Don Benson, a Wisemen member from Dana Point, has much better luck. He catches one of the day’s bigger waves and surfs in tandem with Dunn, who holds onto Benson’s lower back for support.

Mark Chaves, a 25-year-old who makes the 60-minute drive from Rialto a few times a week, is struck by the sight of one surfer helping another. He says he wouldn’t see such acts of kindness at more popular surf spots, such as Huntington Pier or even a mile up in San Clemente at Trestles.

“There’s a lot of older people here, but everybody kind of gets along,” Chaves says. “It’s a lot more mellow down here. But it’s kind of cool. It’s got great vibes.”

The vibes and look of San Onofre haven’t changed much in 40 years. The beach retains an undiscovered quality, perhaps because of its slightly forbidding location, nestled between the nuclear power plant and the Marine Corps base at Camp Pendleton.

Yet, over the years, there have been attempts to pave the dirt road and open food concession stands along the half-mile stretch of beach.

Advertisement

But each time, the locals managed to stave off the commercialization of San Onofre.

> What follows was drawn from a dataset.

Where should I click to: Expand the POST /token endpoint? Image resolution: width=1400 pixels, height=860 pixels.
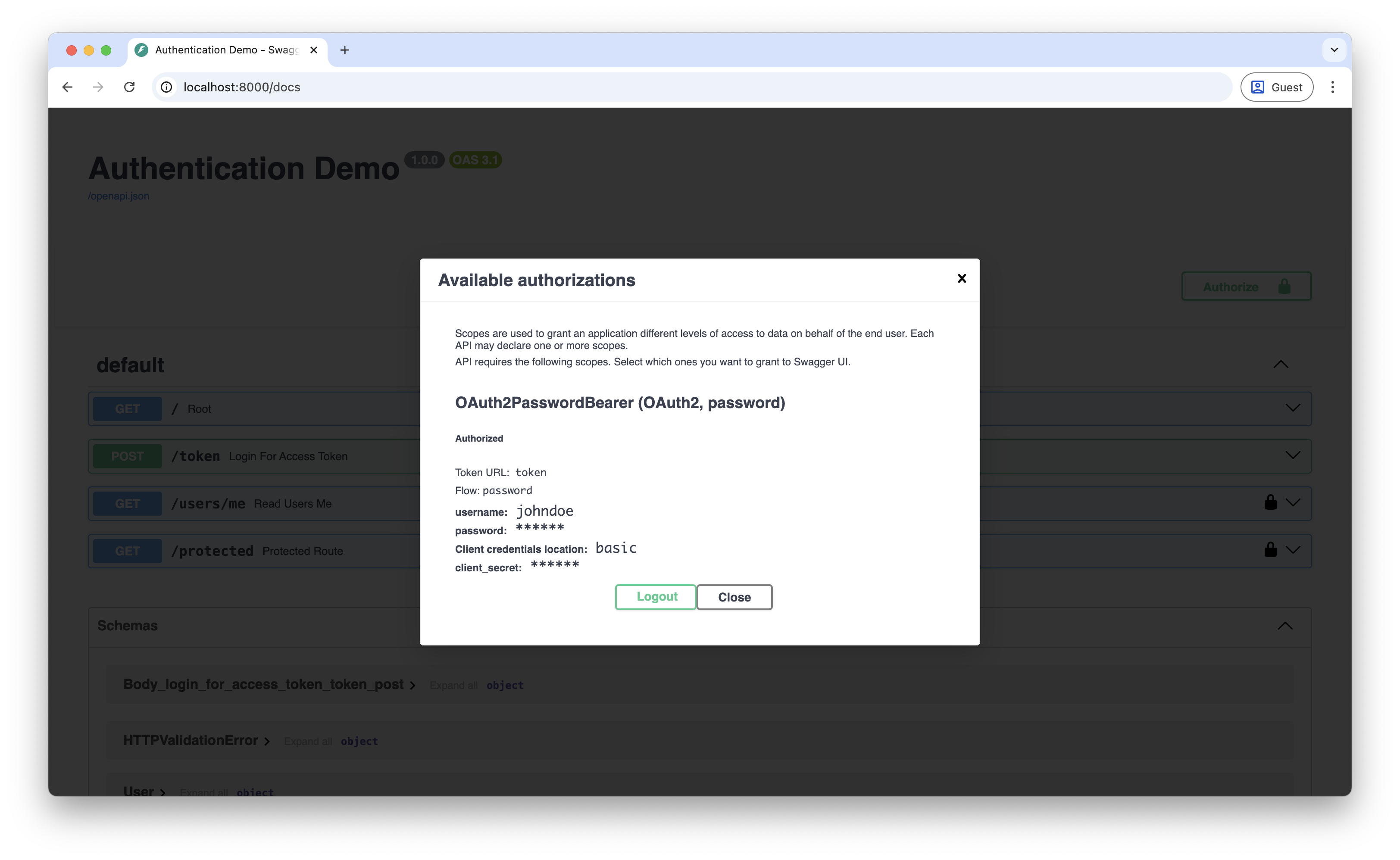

“I doubt if this place will ever change much physically,” Caserio says. “What’s changed the most is the people.”

A lot of people have discovered San Onofre in the last few years.

“It’s getting so crowded, we’re just about to stop,” says Fletcher, who worries about running into someone on the crowded waves. “As we get older, we don’t have as much control as we did when we were young. I don’t want to kill somebody out there.”

It’s been three years since the weekend crowds became too much for Fletcher to endure. That’s why she only comes on weekdays. “I don’t know why nobody works anymore,” she says.

Fletcher worked as a Disney cartoonist but has been retired for more than 10 years. Now, she spends her days in the garden of her Laguna Beach house or in the water.

On her surfing days, Fletcher makes the 30-mile trek down the coast about 9 a.m and often doesn’t pack up her board until early afternoon. “We’ll even come down here in the rain and just go for walks,” she says.

After getting their exercise for the day, Fletcher and her gang sip herb tea and munch on cookies while they reminisce about the old days, before the short boards, the tattoos and the attitudes showed up.

Advertisement

“We love to have fun,” she says. “That’s what surfing is for. It’s not about hogging a wave or beating somebody else out for one.”

And as Fletcher has shown, surfing is also about staying young.